Do you know why this may be the case? Many of these moms don't even know where it comes from, other than seeing the older generation doing it. (I highly recommend Joy DeGruy's theory and book based on the same: Post-Traumatic Slave Syndrome)

During slave times, parents were terrified of their children being noticed -- even for something positive -- because it increased the likelihood they'd be sold and taken away from them.

If their kids acted up, even as young children, the potential for beating was tremendous -- by any white person, because they felt entitled to do so to any child who wasn't white.

Parents of children brown skin have to have "the talk" with their kids, especially boys: Don't walk too fast, don't walk too slow, keep your hands out of your pockets so they don't think you have a gun...if you're pulled over keep your hands in sight at all times, no sudden movements, yes sir/yes ma'am (yes, white parents often do the same concerning law enforcement but there is no such thing as driving or walking while white).

They are afraid for the lives of their loved ones, in ways that go beyond the typical worries we all experience. There is a historical precedent for these fears and subsequent behaviors that no one stops to consider when talking about the behavior of "those people."

There has been no space for this multigenerational trauma to heal. And we need MUCH more education in this country of Kardashian and Duck Dynasty watchers. The historical context of what is happening matters.
We see the trauma manifesting in different forms right now with the various incidents, the kind of incidents many of you are tired of seeing in the news -- Trayvon Martin, Michael Brown, the latest being Tamir Rice, a 12-year-old AA boy with a toy gun shot in Cleveland within 1.5 to 2 seconds of the police car pulling up to him.

Racism may or may not be part of the scenarios on the part of police officers in the near daily deaths occurring; racism in the sense of law enforcement having a higher level of fear when confronted with a black man. However, how the deaths are treated (systemic, in the justice system) and the reaction of a significant portion of White America is racist. Young black men feel their lives do not matter which, by the way, often feeds a lot of the black-on-black violence some of you are itching to bring up as you read this. Forget about poverty and housing and other injustices; the fact that many AA citizens feel they are not valued as a human being because of the color of their skin often manifests in how they even treat one another.

Racism is alive and well in the United States -- IN ALL AGE GROUPS. You're fooling yourself and may be adding to the danger by denying it or wishing everyone was colorblind. Diversity is good...appreciating our cultural differences is healthy, using them to destroy, dehumanize and hate isn't.
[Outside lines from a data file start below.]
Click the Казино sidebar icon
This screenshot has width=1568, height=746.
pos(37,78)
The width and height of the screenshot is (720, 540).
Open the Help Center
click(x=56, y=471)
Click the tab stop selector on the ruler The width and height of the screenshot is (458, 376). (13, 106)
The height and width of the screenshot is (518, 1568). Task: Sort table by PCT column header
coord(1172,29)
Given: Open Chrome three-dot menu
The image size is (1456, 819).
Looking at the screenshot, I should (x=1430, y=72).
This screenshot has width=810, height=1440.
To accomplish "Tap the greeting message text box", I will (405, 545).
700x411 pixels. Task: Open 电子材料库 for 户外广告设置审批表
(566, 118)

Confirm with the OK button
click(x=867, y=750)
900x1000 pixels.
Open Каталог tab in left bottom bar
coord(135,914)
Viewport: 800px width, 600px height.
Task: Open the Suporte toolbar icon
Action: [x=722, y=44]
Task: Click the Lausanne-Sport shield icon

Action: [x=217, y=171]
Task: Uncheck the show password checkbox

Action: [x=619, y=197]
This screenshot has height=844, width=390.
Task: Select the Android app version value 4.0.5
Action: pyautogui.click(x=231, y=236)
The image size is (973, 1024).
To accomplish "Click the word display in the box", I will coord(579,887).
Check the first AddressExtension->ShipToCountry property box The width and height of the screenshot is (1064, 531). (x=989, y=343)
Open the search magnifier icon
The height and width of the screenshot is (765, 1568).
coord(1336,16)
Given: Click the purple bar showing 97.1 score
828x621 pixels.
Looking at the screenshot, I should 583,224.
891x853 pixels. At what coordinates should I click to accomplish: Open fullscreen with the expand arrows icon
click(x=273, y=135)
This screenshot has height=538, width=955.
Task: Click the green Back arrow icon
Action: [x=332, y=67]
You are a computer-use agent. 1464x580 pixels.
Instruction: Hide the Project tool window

Lives are literally at stake every minute, in ways that are preventable, so I feel a fierce urgency of now to speak up and do my best to educate. I feel qualified to do so, to a limited degree, because I've been around racist behavior (not only views, but behavior) my whole life. I know it when I see it. It doesn't mean the individuals are evil. Archie Bunker wasn't evil -- he was afraid. I want to try to do my part towards healing this, even with one person in this world.

If you're tired of listening to or watching all the talk about racism, imagine LIVING IT. I can't. As a white person living in the United States, I can't imagine living it.